“Una volta io e quella ragazza siamo state sole in camera e lei mi disse che non sapeva chi fosse la sua famiglia biologica e non sapeva la sua identità, mi fece questa confidenza che mi toccò molto perché io vivevo la stessa cosa”. A parlare è Mariana Trotta, una ragazza di origini rom che è stata adottata da piccola e da anni vive in Italia, e la “ragazza” a cui si riferisce è quella immortalata nel video girato a Milano anni fa da una guardia giurata in compagnia di una donna Rom, che molto probabilmente potrebbe essere proprio Denise Pipitone. Mariana è stata ospite di Storie Italiane e a Eleonora Daniele ha raccontato la sua storia, spiegando come si intreccia con quella della ragazza nel video, che un’altra testimone ha detto di aver rivisto nel 2018 a Parigi, chiamata con il nome Danas, che nel suono ricorda quello di Denise. Poi, ha dichiarato anche che lei l’ha sentita chiamare Antonia: non ha contatti telefonici ma ha diversi profili Facebook, circa 13, con cognomi diversi. Lei le ha chiesto l’amicizia e e ha provato a contattarla non ha mai ricevuto nessuna risposta: secondo le sue informazioni, sarebbe ora in Romania.

“Io sono una ragazza adottiva di origini rom e circa 3 anni fa ho avuto il desiderio di trovare la mia famiglia e nel 2018 sono riuscita a risalire ai miei genitori biologici e sono andata a trovarli a Parigi”, ha esordito in collegamento con lo studio di Ra 1, spiegando di essere stata una settimana nella capitale francese. Dapprima ha incontrato la mamma e la sorella biologiche in un albergo, poi loro l’hanno portata nel campo rom dove vivono: è stato in quell’occasione che ha visto la donna che poi ha riconosciuto nel video girato dalla guardia giurata a Milano dove si vede la presunta Denise Pipitone: “Questa donna nel campo era una figura importante, la mattina tutti andavano a chiedere l’elemosina e lei cucinava per tutti, mi rimase impressa perché era una persona che era un punto di riferimento.
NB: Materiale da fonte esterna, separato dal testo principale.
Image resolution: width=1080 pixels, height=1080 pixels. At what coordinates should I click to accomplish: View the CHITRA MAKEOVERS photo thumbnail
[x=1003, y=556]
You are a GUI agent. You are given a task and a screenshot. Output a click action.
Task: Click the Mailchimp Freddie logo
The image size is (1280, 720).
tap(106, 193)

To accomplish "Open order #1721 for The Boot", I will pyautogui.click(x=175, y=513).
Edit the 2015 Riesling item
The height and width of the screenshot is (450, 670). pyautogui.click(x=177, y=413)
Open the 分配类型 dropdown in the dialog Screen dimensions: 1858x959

Che poi quella donna sarebbe anche mia zia. Non so il nome, dicono che si chiamava Silvana me da me si faceva chiamare Florina. Io con lei ci ho parlato poco, parlava italiano ma con me non ha parlato molto“.

E, sempre in quelle circostanze, ha incontrato anche questa ragazza che è la stessa indicata come “Danas“, la figlia di suo zio e di Florina: “Io non ho mai sentito chiamarla Danas, ma questa ragazza non sapeva la sua età, avrà avuto tra i 17 e i 18 anni – ha spiegato ancora Mariana Trotta -. Era molto traumatizzata, parlava pochissimo francese, parlava poco italiano, parlava sinti, ma non parlava quasi mai in realtà e si faceva capire a gesti. Era messa male, ricordo che non aveva i denti, spesso le tremavano le mani. Ricordo che era molto controllata e che non le veniva mai permesso di uscire nel campo rom“. Mariana Trotta ha concluso dicendo di aver segnalato tutto anche alle autorità.